Tarefa obrigatória
Reescreva todos os registros abaixo como uma lista JSON de strings, com uma string para cada linha e sem incluir as linhas em branco.

Extrato de dados
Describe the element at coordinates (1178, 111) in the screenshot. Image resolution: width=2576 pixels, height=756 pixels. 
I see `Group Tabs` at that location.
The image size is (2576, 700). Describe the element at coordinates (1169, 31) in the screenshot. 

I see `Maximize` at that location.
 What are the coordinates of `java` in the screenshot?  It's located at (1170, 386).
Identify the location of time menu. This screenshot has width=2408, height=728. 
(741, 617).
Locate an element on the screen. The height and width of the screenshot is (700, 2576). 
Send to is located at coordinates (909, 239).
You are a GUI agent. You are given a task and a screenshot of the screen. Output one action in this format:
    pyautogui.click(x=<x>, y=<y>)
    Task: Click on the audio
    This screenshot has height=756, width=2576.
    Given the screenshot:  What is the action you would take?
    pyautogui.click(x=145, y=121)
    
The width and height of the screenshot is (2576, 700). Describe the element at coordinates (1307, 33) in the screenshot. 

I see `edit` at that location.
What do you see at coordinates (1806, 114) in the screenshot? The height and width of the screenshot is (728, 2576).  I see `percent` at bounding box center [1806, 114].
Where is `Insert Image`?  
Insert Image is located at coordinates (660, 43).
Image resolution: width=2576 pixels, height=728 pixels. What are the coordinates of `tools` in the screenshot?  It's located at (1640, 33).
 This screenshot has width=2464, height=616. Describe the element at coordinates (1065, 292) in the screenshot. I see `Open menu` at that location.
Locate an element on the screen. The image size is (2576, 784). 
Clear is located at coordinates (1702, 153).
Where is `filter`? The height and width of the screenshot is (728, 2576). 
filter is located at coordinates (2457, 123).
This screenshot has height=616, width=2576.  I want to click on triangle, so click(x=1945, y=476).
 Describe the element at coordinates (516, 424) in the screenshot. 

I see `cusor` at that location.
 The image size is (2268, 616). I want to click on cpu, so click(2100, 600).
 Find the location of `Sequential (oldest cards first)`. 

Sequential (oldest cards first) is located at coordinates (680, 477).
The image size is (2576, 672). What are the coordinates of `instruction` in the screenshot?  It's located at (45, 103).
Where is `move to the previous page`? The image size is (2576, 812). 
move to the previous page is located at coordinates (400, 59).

Exercício concluído
[
  "Describe the element at coordinates (1178, 111) in the screenshot. Image resolution: width=2576 pixels, height=756 pixels. ",
  "I see `Group Tabs` at that location.",
  "The image size is (2576, 700). Describe the element at coordinates (1169, 31) in the screenshot. ",
  "I see `Maximize` at that location.",
  " What are the coordinates of `java` in the screenshot?  It's located at (1170, 386).",
  "Identify the location of time menu. This screenshot has width=2408, height=728. ",
  "(741, 617).",
  "Locate an element on the screen. The height and width of the screenshot is (700, 2576). ",
  "Send to is located at coordinates (909, 239).",
  "You are a GUI agent. You are given a task and a screenshot of the screen. Output one action in this format:",
  "    pyautogui.click(x=<x>, y=<y>)",
  "    Task: Click on the audio",
  "    This screenshot has height=756, width=2576.",
  "    Given the screenshot:  What is the action you would take?",
  "    pyautogui.click(x=145, y=121)",
  "The width and height of the screenshot is (2576, 700). Describe the element at coordinates (1307, 33) in the screenshot. ",
  "I see `edit` at that location.",
  "What do you see at coordinates (1806, 114) in the screenshot? The height and width of the screenshot is (728, 2576).  I see `percent` at bounding box center [1806, 114].",
  "Where is `Insert Image`?  ",
  "Insert Image is located at coordinates (660, 43).",
  "Image resolution: width=2576 pixels, height=728 pixels. What are the coordinates of `tools` in the screenshot?  It's located at (1640, 33).",
  " This screenshot has width=2464, height=616. Describe the element at coordinates (1065, 292) in the screenshot. I see `Open menu` at that location.",
  "Locate an element on the screen. The image size is (2576, 784). ",
  "Clear is located at coordinates (1702, 153).",
  "Where is `filter`? The height and width of the screenshot is (728, 2576). ",
  "filter is located at coordinates (2457, 123).",
  "This screenshot has height=616, width=2576.  I want to click on triangle, so click(x=1945, y=476).",
  " Describe the element at coordinates (516, 424) in the screenshot. ",
  "I see `cusor` at that location.",
  " The image size is (2268, 616). I want to click on cpu, so click(2100, 600).",
  " Find the location of `Sequential (oldest cards first)`. ",
  "Sequential (oldest cards first) is located at coordinates (680, 477).",
  "The image size is (2576, 672). What are the coordinates of `instruction` in the screenshot?  It's located at (45, 103).",
  "Where is `move to the previous page`? The image size is (2576, 812). ",
  "move to the previous page is located at coordinates (400, 59)."
]